Doesn't have to be violent. The "serious games" scene is burgeoning, especially in areas like education, health, and disaster response.

I worked at a company that builds "serious MMOGs," 3D, online, multiplayer simulations. We had a recreation of Egypt -- Sphinx, pyramids, tombs -- intended as an educational space.

An Army project involved building an Iraqi city for soldiers to practice peacekeeping operations and cultural awareness, training that soldiers repeatedly say they don't get enough of (we tested it with the real deal, members of the 82nd Airborne with in-country tours under their belt).

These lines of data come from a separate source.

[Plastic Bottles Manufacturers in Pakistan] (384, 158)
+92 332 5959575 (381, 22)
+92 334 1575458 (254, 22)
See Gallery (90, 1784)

Another project simulated the aftermath of a terrorist attack, for training EMTs and hospital personnel. It involved dozens of casualties and modeled the actual emergency room of a local hospital as well as vehicles and decontamination equipment.

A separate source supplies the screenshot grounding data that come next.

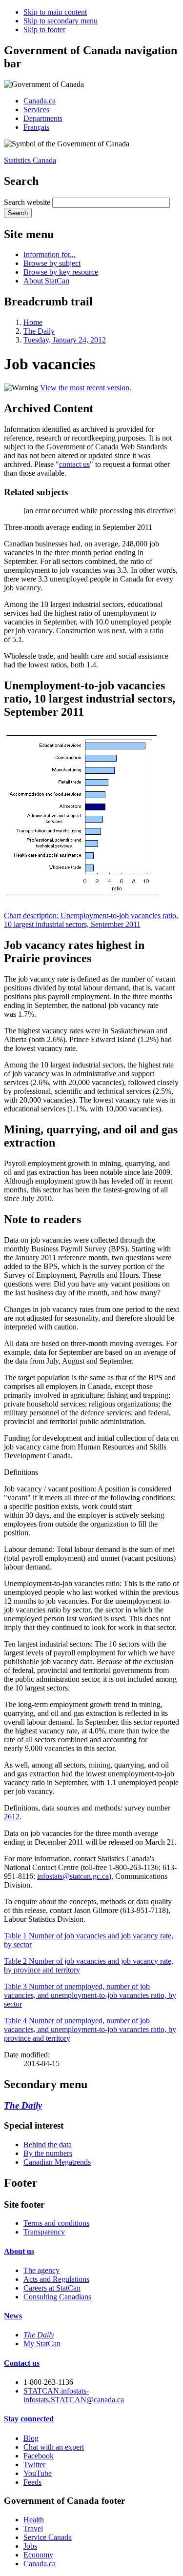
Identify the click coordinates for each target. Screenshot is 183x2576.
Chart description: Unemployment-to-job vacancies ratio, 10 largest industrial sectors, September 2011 (91, 919)
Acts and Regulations (56, 2279)
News (13, 2316)
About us (19, 2251)
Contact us (22, 2363)
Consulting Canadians (57, 2297)
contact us (74, 464)
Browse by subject (52, 263)
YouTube (37, 2473)
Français (36, 127)
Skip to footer (44, 29)
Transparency (44, 2232)
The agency (41, 2270)
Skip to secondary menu (60, 21)
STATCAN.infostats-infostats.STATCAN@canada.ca (73, 2395)
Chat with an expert (53, 2447)
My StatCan (42, 2343)
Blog (31, 2438)
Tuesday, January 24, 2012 (64, 340)
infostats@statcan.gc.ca (73, 1876)
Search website (27, 202)
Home (32, 322)
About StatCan (46, 281)
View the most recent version (84, 387)
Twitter (34, 2464)
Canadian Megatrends (57, 2162)
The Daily (39, 331)
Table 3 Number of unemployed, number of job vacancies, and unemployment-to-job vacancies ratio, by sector (90, 1995)
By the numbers (47, 2153)
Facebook (38, 2456)
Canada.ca (39, 101)
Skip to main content (55, 12)
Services (36, 109)
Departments (42, 118)
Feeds (32, 2482)
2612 (12, 1816)
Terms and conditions (56, 2223)
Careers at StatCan (52, 2288)
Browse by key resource (60, 272)
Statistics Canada (30, 160)
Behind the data (47, 2144)
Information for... (49, 254)
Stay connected (29, 2419)
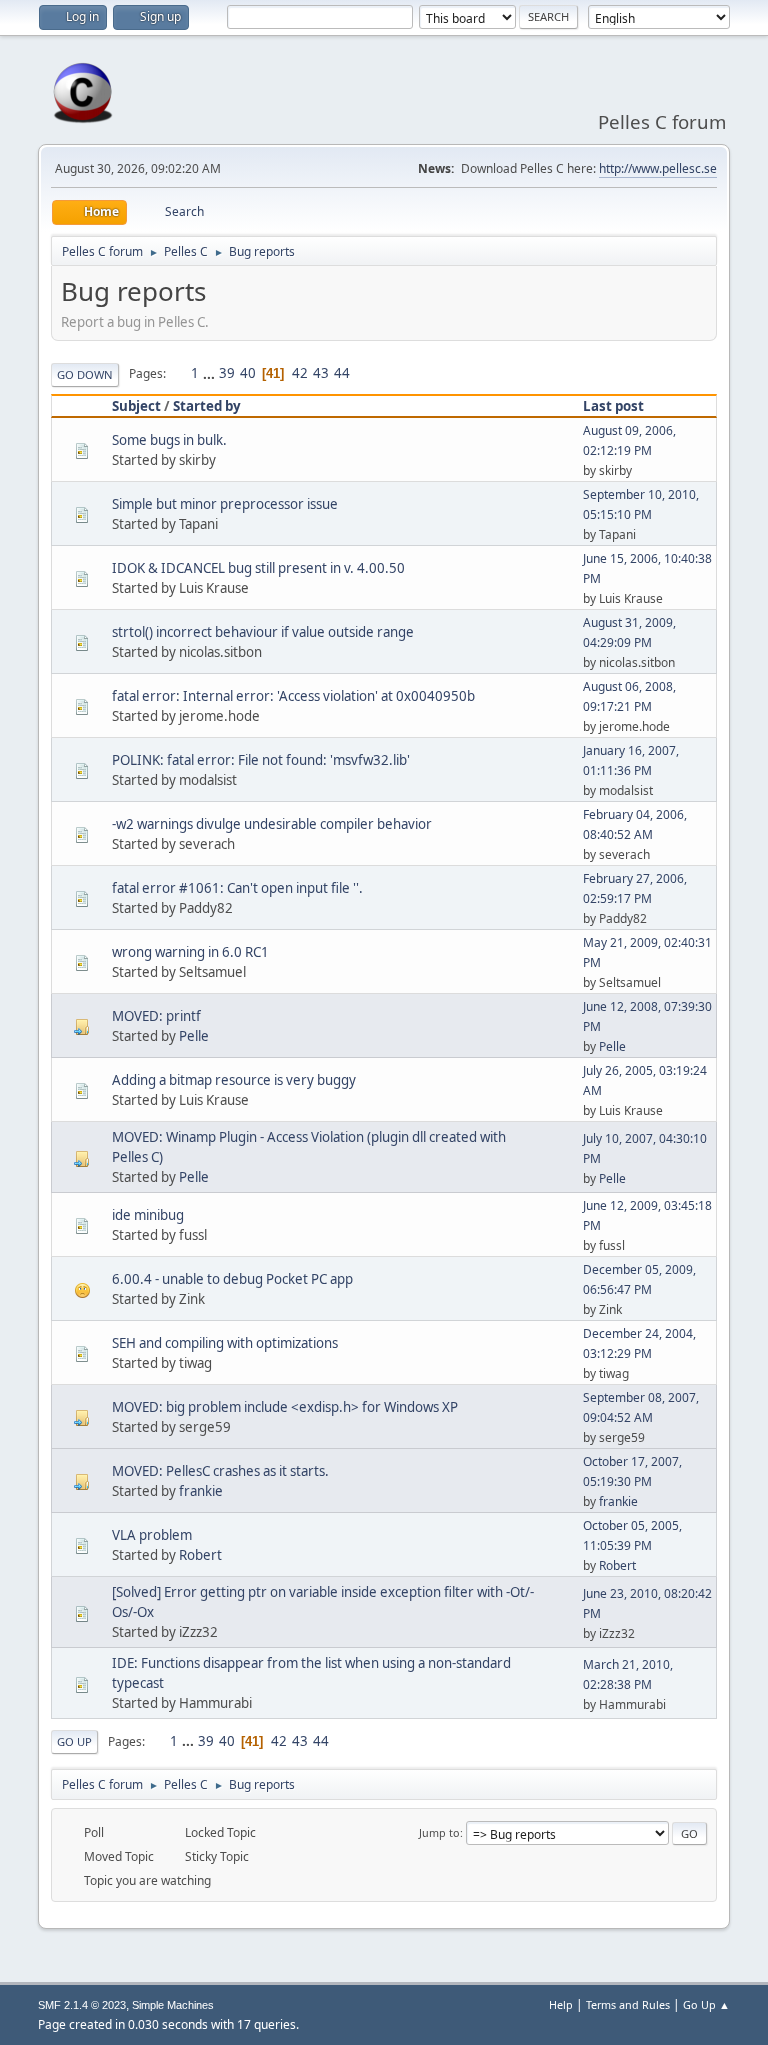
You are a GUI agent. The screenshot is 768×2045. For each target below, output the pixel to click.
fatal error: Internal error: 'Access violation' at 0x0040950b (293, 696)
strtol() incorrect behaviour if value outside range (263, 632)
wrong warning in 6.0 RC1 (190, 952)
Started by (207, 406)
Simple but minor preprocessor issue (225, 504)
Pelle (194, 1036)
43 (321, 373)
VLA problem (152, 1535)
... (210, 373)
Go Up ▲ (706, 2004)
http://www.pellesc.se (658, 168)
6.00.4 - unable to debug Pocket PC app (232, 1279)
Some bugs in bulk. (169, 440)
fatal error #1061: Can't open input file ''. (237, 888)
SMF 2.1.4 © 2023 (82, 2005)
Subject (136, 406)
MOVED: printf (156, 1016)
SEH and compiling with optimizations (225, 1343)
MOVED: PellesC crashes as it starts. (220, 1471)
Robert (200, 1555)
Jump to (439, 1832)
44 (342, 373)
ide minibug (148, 1215)
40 (248, 373)
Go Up (74, 1741)
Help (561, 2004)
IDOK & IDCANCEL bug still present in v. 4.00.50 (258, 568)
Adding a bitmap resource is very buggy (234, 1080)
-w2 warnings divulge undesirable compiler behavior (272, 824)
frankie (201, 1491)
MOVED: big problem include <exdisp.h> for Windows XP (285, 1407)
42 (300, 373)
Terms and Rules (628, 2004)
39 (227, 373)
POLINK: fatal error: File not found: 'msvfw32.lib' (261, 760)
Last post (613, 406)
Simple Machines (173, 2005)
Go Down (85, 374)
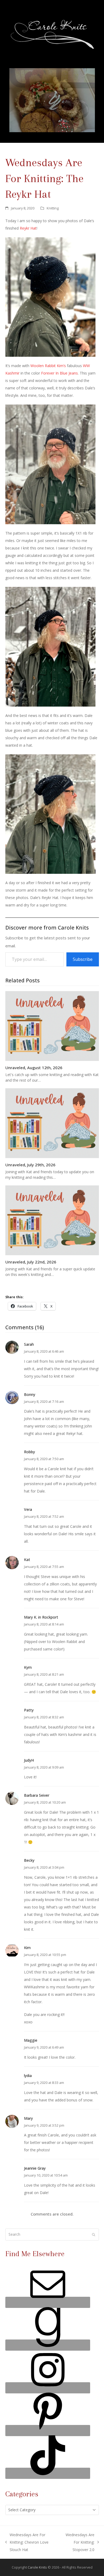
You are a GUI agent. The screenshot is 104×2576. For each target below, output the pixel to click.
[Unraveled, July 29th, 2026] (52, 1122)
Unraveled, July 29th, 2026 (30, 1164)
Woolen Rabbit (43, 365)
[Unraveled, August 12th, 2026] (52, 1025)
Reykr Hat (28, 228)
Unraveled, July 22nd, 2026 (30, 1262)
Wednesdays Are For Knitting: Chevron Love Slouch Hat (27, 2542)
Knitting (53, 208)
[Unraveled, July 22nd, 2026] (52, 1219)
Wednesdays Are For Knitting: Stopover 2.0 (77, 2542)
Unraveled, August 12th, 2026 (33, 1067)
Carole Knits (37, 2567)
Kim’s (61, 365)
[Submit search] (93, 2234)
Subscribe (83, 959)
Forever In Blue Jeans (59, 373)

This training in a live environment is logistically difficult, hugely expensive, and usually done once a year at most. Simulations like these, which can be repeated cheaply and accessed by the participants remotely, can be a helpful adjunct to the live sessions.

Stephen graves said...

There was a guy in my uni who mapped our halls of residence into... Quake, I think was the big game back then. And then ran around OUR ROOMS killing zombies. That was just creepy.

Thomas said...

John, have you considered staging something in WOW w/fellow players in your guild, then capturing it? kinda like..

Rogers said...

I am actually currently guildless anyway -- and although I dig the Red vs. Blus style of in game stuff, I'd like to see the mechanics actually evolve to the next step.

Rogers said...

and at least he's not chicken. LEEEEEROY!!!!

Anonymous said...

FYI, Rogers.

Darius Kazemi said...

Actually, at WPI, in 2002, the Game Development Club made a game called The Gompei Equation, which played like Myst in standalone Flash application and took place entirely on campus. The whole point of the game was you'd run around campus doing stupid errandy puzzles and learn your way around in the process.

Tom said...

At Manchester University (UK) CompSci we did indeed build a Quake map of the department :-)

Nick said...

nitpickery: My understanding was that the Pentagon doesn't make the top three in terms of largest underground tunnel system. On of the bits of lore passed around Columbia was that we were third after MIT and the Kremlin (this may of course be apocryphal, it's hard to tell access as students are no longer allowed down there after the tunnel's use in the student riots in the late sixties)

As for using game engines to model of real world sites, the architects that built the current site of my department at the University of Cambridge produced a model using Quake 2 of the design before construction began to solicit feedback. So you wouldn't think it's be a huge jump from that to other applications. Especially considering that that was five years ago now.